# Data supplied
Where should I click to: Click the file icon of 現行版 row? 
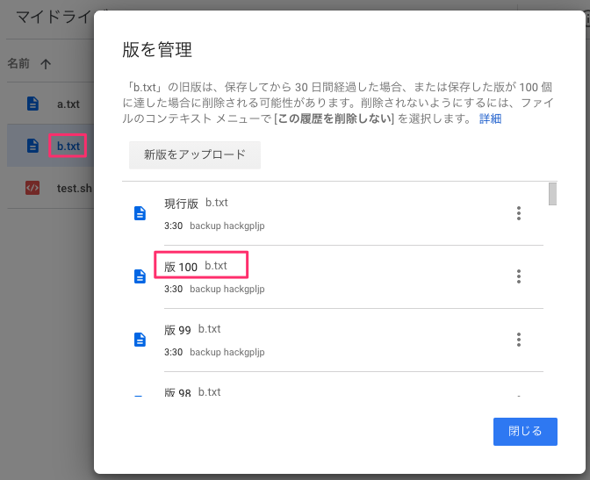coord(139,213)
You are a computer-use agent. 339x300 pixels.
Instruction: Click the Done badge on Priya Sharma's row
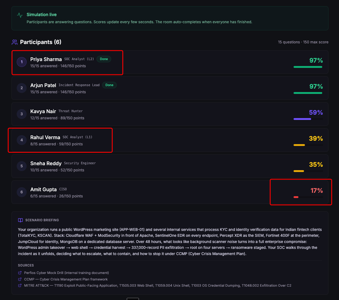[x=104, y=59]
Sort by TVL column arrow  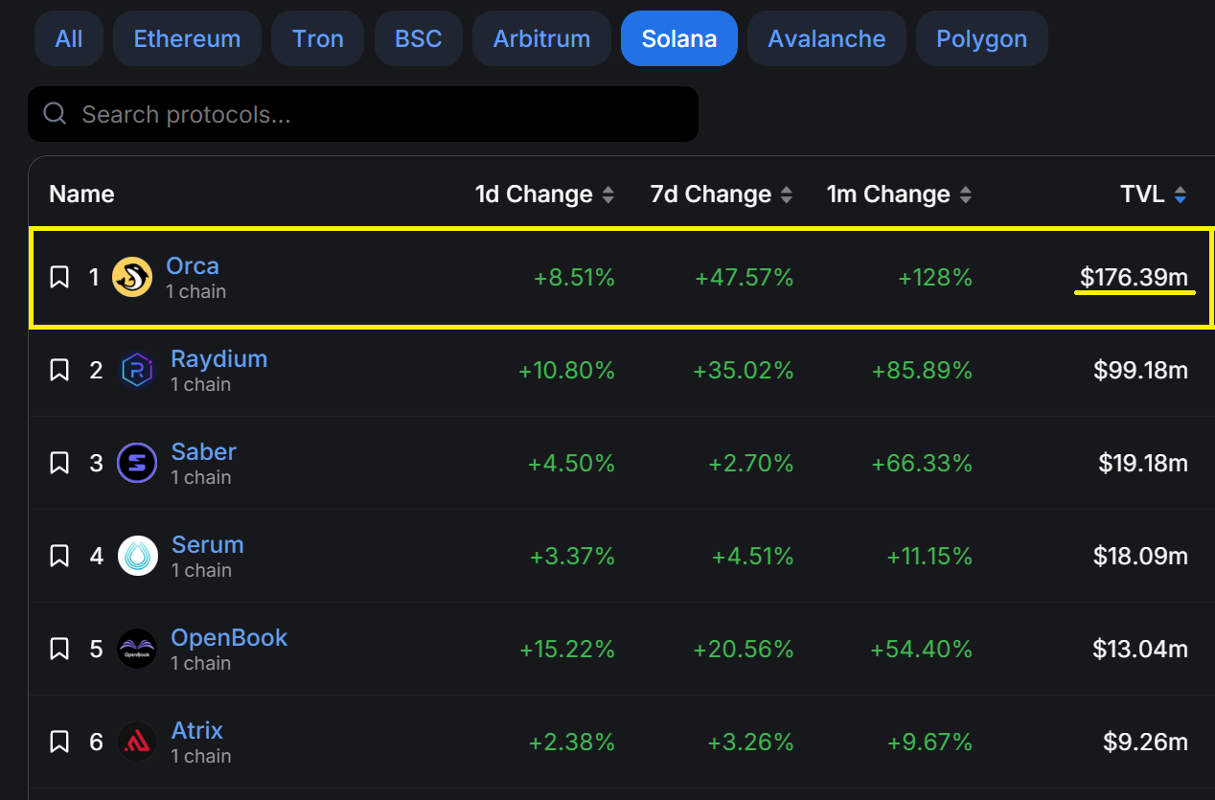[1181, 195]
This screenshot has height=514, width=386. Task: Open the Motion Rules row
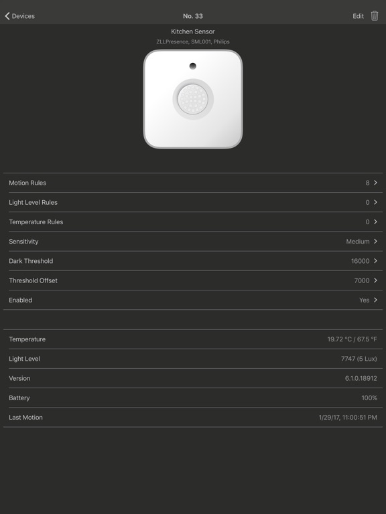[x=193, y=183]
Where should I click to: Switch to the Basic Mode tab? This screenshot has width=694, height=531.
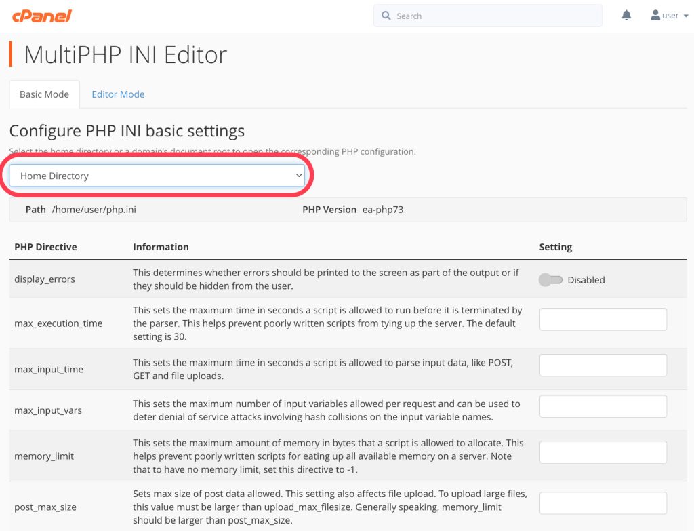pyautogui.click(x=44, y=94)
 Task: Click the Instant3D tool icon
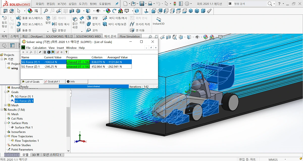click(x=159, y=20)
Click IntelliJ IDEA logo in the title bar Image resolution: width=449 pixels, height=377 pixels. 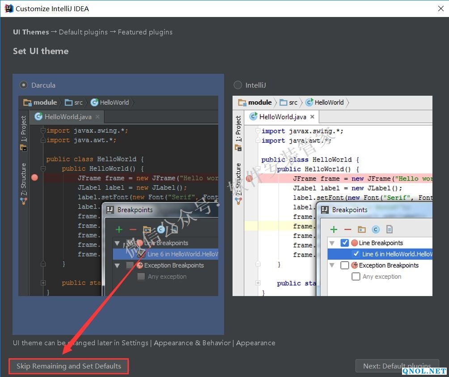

# Activity
Each line from the line containing "Task: Click the Instant3D tool icon" through the last line above must be written out exactly, and every picture must be omitted.

# Task response
 Task: Click the Instant3D tool icon
click(x=159, y=20)
Click IntelliJ IDEA logo in the title bar Image resolution: width=449 pixels, height=377 pixels. 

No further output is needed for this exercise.